* [Excerpt]:
┄┄┄┄┄┄┄┄┄┄┄┄┄┄┄┄┄┄┄┄
# Has anybody done this to the back of their embroidery? What's the backing called?



## thutch15 (Sep 8, 2008)

Just curious if anyone else is going this and also how exactly it is done. On all my kids embroidered items the backside has some sort of protective layer. It helps make it real smooth against there skin. Thanks Troy


----------



## Guest (Jan 28, 2010)

This is a product that is heat pressed on the garment after the embroidery. It is called Cover The Back. I buy it from Textile Marketing in Farmers Branch, Texas. I have put it on all my childrens' embroidered clothing. Hope this helps.


----------



## American logoZ (Sep 16, 2009)

I buy this type of product by the bolt from Floriani and I heat press it to the back of all my embroidery (except caps). Heat pressing from behind helps set the embroidery and gives it a nice finished look. Adding this product to the back helps it feel nice against the skin, helps give a finished professional look, and assists with stability.


----------



## LUV DEM TIGERS (Jul 25, 2008)

Yes, I get mine by the roll from Floriani. It is a fusible mesh and can be ironed on afterwards. It is also great for ironing on before embroidering and using as a stabilizer. It keeps stretchy fabric from moving.


----------



## FatKat Printz (Dec 26, 2008)

I get mine from Gunold out of GA, I love it a roll has lasted me forever and I get compliments from my customers.


----------



## lexiandlala (Oct 19, 2009)

I use it on all my infant clothing for sure!
The one I buy is called fusible tricot. but I'm thinking should buy what everyone else uses by the roll instead!


----------



## deChez (Nov 10, 2007)

Cover A Stitch....I purchase mine from AllStitch.net

I do a good deal of hand embroidery work, and I love it for finishing backs of things like tea towels. 

I also use it for mending, and for closing a rip or hole that I'm going to cover with machine embroidery.


----------



## lizd (Jun 20, 2009)

lexiandlala said:


> I use it on all my infant clothing for sure!
> The one I buy is called fusible tricot. but I'm thinking should buy what everyone else uses by the roll instead!


You don't have to buy the embroidery-specialty stuff. The fusible tricot interfacing is the same thing (I've used both) and it's much cheaper. Works great. I wouldn't recommend it as a stabilizer under the stitches, though, as someone previously suggested. But it seems to keep designs on tees more stable through washings, and I personally prefer to have the thread ends covered. 

Liz


----------



## thutch15 (Sep 8, 2008)
┄┄┄┄┄┄┄┄┄┄┄┄┄┄┄┄┄┄┄┄
* [Requirement 1]: According to the embroidery backing thread, where does the poster listed as Guest buy the product called Cover The Back?
* [Requirement 2]: List every supplier that the embroidery backing thread names as a source for the backing material.
* [Requirement 3]: In the embroidery backing thread, reproduce the passage that begins at the words "## LUV DEM TIGERS" and stops after the words "(Dec 26, 2008)".

[Extracted data entries]
┄┄┄┄┄┄┄┄┄┄┄┄┄┄┄┄┄┄┄┄
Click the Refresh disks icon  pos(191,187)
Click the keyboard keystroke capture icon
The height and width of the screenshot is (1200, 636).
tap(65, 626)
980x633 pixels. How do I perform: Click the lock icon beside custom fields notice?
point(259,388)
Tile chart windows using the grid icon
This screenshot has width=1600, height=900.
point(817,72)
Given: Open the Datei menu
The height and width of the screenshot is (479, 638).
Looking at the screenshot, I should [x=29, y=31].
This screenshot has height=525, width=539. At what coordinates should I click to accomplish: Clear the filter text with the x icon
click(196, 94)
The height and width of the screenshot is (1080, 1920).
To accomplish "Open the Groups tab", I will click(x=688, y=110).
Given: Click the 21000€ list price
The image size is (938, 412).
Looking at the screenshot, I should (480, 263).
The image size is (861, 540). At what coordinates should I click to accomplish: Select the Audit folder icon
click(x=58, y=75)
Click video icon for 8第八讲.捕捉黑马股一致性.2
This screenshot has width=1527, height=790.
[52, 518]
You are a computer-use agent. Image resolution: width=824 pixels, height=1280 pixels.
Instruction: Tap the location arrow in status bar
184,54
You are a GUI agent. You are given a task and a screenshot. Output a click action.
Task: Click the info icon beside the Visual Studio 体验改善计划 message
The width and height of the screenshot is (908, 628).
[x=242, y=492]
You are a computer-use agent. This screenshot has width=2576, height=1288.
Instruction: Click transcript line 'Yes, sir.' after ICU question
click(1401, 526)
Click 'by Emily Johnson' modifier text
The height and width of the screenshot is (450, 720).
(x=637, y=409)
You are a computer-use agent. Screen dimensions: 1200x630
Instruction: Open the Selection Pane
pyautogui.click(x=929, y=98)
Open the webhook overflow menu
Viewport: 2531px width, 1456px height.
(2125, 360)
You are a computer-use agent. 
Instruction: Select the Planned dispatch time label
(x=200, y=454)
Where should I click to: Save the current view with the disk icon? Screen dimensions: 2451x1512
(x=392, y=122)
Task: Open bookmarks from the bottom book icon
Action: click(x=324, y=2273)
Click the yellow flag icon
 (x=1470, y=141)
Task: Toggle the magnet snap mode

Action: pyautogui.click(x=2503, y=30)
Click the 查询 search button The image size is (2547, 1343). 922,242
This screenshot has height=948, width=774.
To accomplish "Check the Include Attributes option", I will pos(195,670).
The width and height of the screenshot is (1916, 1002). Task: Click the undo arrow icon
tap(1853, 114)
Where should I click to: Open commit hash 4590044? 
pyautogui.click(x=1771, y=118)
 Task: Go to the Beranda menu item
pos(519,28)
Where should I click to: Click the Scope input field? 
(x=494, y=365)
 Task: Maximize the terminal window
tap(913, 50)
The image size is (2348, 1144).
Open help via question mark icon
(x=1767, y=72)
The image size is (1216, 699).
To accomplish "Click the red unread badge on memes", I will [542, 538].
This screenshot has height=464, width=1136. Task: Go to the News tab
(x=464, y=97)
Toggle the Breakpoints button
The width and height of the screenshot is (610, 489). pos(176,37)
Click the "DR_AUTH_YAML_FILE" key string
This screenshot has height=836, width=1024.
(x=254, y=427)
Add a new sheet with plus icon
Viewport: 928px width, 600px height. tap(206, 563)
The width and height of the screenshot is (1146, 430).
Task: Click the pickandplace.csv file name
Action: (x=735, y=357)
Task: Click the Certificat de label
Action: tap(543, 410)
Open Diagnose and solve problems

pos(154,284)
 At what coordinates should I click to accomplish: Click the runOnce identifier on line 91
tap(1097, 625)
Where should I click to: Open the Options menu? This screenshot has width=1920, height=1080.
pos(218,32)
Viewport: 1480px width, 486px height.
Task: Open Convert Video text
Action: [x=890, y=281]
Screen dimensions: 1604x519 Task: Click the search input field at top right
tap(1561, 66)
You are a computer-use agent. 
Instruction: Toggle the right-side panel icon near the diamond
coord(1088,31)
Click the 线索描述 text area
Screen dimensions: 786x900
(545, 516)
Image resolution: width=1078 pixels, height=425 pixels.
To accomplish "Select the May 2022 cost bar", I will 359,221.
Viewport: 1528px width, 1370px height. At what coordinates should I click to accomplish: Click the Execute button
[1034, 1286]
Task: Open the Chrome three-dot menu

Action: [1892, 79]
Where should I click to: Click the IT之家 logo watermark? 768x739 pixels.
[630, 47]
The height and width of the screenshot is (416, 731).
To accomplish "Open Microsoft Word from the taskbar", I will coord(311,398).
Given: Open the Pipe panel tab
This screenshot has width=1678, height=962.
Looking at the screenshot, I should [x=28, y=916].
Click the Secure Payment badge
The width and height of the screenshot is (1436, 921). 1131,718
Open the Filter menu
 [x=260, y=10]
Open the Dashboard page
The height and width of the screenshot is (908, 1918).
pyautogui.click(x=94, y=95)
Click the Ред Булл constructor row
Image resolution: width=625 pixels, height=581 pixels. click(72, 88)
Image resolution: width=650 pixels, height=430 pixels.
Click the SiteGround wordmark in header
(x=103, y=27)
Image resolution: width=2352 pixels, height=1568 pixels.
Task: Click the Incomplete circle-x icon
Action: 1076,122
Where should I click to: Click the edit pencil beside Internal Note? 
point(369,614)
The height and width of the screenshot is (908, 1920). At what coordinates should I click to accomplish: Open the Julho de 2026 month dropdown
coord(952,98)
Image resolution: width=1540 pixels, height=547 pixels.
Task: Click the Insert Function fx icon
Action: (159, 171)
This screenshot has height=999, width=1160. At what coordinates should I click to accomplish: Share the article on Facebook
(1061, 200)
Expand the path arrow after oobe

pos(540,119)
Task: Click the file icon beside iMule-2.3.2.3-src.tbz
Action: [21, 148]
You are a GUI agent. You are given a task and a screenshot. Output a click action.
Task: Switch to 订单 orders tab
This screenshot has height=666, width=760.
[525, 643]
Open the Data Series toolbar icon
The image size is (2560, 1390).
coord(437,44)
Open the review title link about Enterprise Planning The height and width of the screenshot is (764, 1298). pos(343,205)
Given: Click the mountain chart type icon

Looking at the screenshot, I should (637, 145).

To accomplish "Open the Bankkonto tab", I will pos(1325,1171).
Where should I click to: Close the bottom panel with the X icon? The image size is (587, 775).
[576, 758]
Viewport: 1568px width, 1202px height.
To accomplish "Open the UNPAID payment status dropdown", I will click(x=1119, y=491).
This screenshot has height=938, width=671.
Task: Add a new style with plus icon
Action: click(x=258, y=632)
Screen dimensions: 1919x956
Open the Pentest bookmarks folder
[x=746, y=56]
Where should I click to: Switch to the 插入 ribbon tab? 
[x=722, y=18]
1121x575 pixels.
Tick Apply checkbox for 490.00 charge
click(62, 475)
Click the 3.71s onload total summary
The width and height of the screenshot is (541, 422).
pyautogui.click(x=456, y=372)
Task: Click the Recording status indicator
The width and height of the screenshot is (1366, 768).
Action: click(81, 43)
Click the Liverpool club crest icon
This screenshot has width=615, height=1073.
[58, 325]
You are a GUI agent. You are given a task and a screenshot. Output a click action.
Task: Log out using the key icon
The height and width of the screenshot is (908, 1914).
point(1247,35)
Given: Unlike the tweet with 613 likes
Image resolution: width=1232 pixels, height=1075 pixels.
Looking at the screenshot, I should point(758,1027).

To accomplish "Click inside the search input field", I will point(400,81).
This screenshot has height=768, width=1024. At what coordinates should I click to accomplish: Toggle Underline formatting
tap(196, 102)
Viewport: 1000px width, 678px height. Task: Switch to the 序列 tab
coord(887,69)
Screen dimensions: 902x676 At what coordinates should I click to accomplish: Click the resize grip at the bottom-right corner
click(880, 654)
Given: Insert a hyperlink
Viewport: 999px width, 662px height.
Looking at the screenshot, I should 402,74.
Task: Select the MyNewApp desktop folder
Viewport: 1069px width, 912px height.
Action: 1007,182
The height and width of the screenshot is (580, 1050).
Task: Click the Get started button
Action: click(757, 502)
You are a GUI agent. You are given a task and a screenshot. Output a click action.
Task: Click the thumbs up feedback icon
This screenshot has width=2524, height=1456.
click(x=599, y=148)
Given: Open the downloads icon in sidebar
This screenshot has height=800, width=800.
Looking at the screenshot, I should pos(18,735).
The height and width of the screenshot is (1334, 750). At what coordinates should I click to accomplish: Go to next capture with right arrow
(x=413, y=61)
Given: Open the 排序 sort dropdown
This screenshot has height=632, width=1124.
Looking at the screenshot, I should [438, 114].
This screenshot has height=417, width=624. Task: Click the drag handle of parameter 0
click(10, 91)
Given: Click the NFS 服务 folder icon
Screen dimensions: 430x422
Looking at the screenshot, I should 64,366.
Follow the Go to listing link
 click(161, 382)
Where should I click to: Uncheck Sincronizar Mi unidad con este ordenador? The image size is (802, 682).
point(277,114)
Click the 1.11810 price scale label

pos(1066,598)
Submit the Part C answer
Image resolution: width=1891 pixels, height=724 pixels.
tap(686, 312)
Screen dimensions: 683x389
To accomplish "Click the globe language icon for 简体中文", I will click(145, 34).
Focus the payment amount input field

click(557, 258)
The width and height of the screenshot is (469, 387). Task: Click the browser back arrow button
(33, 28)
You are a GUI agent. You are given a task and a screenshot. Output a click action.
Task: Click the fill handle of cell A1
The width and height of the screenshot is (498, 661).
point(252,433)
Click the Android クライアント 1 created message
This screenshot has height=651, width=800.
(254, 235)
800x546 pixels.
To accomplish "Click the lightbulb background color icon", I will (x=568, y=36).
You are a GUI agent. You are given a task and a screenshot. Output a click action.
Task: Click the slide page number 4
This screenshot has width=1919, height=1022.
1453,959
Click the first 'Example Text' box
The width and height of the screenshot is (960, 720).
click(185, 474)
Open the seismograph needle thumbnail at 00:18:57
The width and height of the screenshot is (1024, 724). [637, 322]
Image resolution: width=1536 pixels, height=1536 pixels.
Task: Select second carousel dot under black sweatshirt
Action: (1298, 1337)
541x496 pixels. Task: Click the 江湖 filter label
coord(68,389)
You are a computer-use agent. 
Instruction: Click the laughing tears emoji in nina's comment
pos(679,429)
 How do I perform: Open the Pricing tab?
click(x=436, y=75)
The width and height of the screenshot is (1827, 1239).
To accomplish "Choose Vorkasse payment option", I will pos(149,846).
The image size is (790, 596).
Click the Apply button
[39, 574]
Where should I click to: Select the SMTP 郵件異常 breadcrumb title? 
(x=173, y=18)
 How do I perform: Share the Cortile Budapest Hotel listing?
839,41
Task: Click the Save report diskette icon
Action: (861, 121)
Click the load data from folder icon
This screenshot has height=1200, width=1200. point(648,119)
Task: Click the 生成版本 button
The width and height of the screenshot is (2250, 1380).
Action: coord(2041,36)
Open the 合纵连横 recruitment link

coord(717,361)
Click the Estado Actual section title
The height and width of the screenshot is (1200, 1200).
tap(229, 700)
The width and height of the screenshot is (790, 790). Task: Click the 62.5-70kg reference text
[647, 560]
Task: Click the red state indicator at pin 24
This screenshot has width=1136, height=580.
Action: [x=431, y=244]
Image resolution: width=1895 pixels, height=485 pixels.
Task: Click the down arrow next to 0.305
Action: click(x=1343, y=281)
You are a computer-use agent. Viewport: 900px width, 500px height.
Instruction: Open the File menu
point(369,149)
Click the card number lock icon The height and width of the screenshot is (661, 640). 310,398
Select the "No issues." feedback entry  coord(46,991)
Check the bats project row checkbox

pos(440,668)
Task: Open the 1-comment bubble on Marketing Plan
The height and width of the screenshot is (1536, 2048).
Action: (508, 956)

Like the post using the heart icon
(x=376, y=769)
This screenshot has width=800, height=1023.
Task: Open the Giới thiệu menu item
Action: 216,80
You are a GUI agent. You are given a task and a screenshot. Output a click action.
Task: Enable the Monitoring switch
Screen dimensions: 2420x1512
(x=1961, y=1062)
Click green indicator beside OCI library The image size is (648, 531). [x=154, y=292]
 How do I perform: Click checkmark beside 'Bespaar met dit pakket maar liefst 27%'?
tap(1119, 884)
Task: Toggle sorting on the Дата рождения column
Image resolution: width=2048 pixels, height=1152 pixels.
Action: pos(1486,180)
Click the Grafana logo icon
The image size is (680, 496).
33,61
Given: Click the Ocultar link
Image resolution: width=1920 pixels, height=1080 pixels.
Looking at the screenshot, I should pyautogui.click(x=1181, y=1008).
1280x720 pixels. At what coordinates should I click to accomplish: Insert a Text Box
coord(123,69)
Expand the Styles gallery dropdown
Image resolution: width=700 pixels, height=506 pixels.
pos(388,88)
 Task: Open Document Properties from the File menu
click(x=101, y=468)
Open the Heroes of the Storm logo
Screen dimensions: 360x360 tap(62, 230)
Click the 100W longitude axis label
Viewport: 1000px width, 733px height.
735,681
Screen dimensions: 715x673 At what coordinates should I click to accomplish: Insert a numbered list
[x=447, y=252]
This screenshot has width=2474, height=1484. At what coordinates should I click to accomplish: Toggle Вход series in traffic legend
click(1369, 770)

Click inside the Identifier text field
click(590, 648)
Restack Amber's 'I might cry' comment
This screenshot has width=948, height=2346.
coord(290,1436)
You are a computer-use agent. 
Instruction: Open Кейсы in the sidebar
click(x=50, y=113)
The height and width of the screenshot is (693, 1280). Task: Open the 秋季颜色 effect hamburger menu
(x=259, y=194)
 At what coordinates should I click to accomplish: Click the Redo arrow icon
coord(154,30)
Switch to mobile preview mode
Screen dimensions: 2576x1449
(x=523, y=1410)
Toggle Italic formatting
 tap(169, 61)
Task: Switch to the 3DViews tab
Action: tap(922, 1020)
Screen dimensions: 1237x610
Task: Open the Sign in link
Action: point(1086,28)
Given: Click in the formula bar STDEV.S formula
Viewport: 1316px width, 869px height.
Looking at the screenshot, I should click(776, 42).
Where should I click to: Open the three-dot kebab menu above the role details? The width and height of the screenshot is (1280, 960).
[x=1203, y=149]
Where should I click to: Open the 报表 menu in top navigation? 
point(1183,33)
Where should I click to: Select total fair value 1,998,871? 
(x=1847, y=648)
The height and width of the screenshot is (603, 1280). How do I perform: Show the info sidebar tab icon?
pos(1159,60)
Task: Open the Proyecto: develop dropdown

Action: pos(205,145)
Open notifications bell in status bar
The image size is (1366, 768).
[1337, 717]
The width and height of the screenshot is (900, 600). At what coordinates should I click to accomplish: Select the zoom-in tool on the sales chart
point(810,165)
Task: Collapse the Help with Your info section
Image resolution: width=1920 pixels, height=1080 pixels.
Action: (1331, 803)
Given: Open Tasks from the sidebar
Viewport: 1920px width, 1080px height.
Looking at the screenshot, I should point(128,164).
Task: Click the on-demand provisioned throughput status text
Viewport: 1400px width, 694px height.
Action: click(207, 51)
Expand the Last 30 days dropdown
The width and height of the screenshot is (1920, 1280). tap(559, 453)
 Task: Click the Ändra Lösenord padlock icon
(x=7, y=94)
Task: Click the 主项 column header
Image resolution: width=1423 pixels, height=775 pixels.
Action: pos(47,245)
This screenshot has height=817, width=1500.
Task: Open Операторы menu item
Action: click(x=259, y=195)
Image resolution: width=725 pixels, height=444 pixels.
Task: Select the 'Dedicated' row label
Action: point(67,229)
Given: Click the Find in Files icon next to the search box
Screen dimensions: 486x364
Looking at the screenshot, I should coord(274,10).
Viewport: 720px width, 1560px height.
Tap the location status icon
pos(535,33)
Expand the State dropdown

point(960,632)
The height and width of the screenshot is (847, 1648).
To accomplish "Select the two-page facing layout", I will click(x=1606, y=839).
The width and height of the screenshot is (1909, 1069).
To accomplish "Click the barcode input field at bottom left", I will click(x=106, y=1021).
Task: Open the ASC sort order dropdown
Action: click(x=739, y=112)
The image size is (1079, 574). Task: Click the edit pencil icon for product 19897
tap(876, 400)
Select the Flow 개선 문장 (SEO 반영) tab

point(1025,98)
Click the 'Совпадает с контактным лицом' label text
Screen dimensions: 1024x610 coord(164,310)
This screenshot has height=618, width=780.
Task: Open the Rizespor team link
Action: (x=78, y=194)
┄┄┄┄┄┄┄┄┄┄┄┄┄┄┄┄┄┄┄┄
* [Full solution 1]: From Textile Marketing in Farmers Branch, Texas.

* [Full solution 2]: Textile Marketing, Floriani, Gunold, AllStitch.net

* [Full solution 3]:
## LUV DEM TIGERS (Jul 25, 2008)

Yes, I get mine by the roll from Floriani. It is a fusible mesh and can be ironed on afterwards. It is also great for ironing on before embroidering and using as a stabilizer. It keeps stretchy fabric from moving.


----------



## FatKat Printz (Dec 26, 2008)